Humanetics makes a variety of crash test dummies, ranging from newborn infants and adults to the obese and the elderly. The company works with agencies and industry groups such as NHTSA, Euro NCAP, and the University of Michigan's International Center for Automotive Medicine (ICAM) to design crash test dummies that reflect changing worldwide demographics. The dummy product line-up includes a range of frontal, side and rear impact and child crash test dummies.

The company's most biologically accurate model is THOR (Test device for Human Occupant Restraint). Humanetics developed THOR with funding from the National Highway Traffic Safety Administration (NHTSA). The dummy has 57 sensors that analyze 140 factors such as chest compression, sternum acceleration, and skull shifting. Humanetics produces a THOR-50M representing a 50th percentile adult male, a THOR-5F representing a 5th percentile female, and a THOR-AV 50M and THOR-AV 5F for autonomous vehicle safety testing.
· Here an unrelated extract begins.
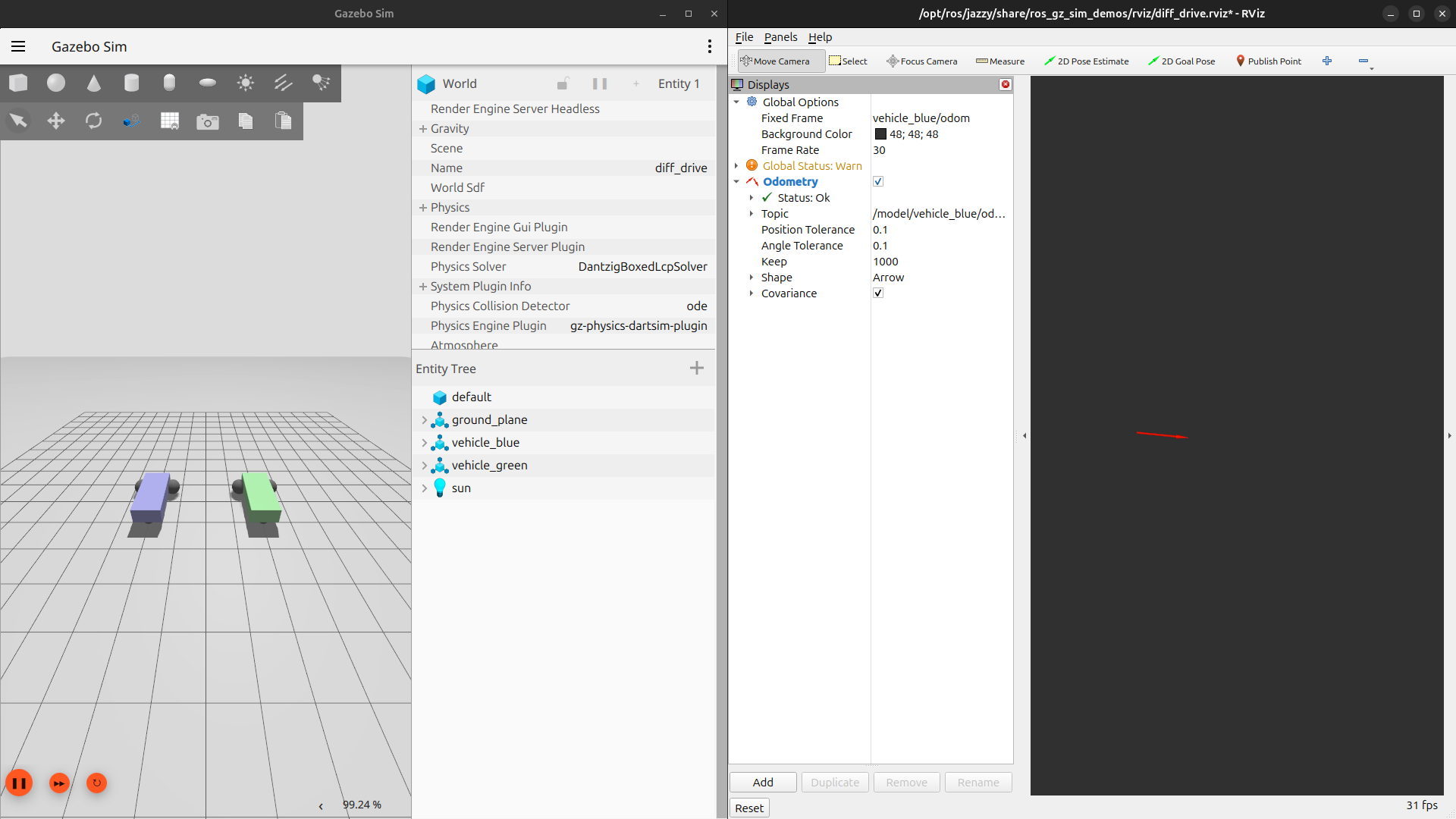Expand the vehicle_blue entity tree item
The height and width of the screenshot is (819, 1456).
coord(424,442)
The company also produces the Hybrid III, the established standard for a front-end test crash.

Humanetics 3D prints some of its dummies, a cheaper and faster process versus traditional steel-based dummies, with more durable parts. The company uses a micro carbon fiber filled nylon filament from 3D printing company Markforged called Onyx.
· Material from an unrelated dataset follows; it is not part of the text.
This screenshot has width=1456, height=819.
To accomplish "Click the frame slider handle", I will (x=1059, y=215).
The company also develops active safety equipment and facilities targeted for advanced driver-assistance systems (ADAS) and autonomous cars. This includes UFO Nano, an Ultra Flat Overrunnable (UFO) robot platform used to mimic pedestrian behavior.

Other related products include ATD calibration software, and a range of instrumentation including load cells, accelerometers, potentiometers and IR-TRACCs (Infra-Red Telescoping Rod for the Assessment of Chest Compression).

The company holds numerous patents for the assembly of ATDs, along with systems to measure their performance in simulated crashes.

Humanetics' Avalution GmbH business unit specializes in 3D body scanning, and owns the largest international database of human body dimensions and shapes.

Humanetics' Human Solutions GmbH business unit develops Ramsis software, considered the industry standard for ergonomic design. Using the Avalution database, Ramsis allows users to create virtual vehicle interiors and custom 3D avatars to simulate vehicle occupants, for safety and ergonomic testing and development.

==Other Humanetics Group divisions==
Humanetics includes multiple business units:
- Avalution GmbH, a 3D human body scanning firm
- Human Solutions GmbH, a design firm that provides CAD models of humans for prototype testing
- Fibercore, a British manufacturer of specialty optical fibers
- HITEC Sensors, a manufacturer of specialized strain gage applications
- OpTek Systems, a manufacturer of laser processing equipment
- mg-sensor GmbH, specialists in the design and development of high-quality sensors, data acquisition and calibration services
- ATD-LabTech GmbH, an independent supplier of testing systems, as well as a service and consulting provider

== Operations ==
Since 2018, Humanetics Group and its subsidiaries have been owned by private equity firm Bridgepoint Capital. Humanetics has two plants in the United States: one at its headquarters in Farmington Hills, Michigan, where it focuses on instrumentation, and another in Huron, Ohio. The company also has facilities worldwide including The Netherlands; Heidelberg, Germany; Graz and Linz, Austria; Shanghai, China; Bangalore, India; and Tokyo and Nagoya, Japan.

Humanetics Group's President and Chief Executive Officer is Christopher O’Connor.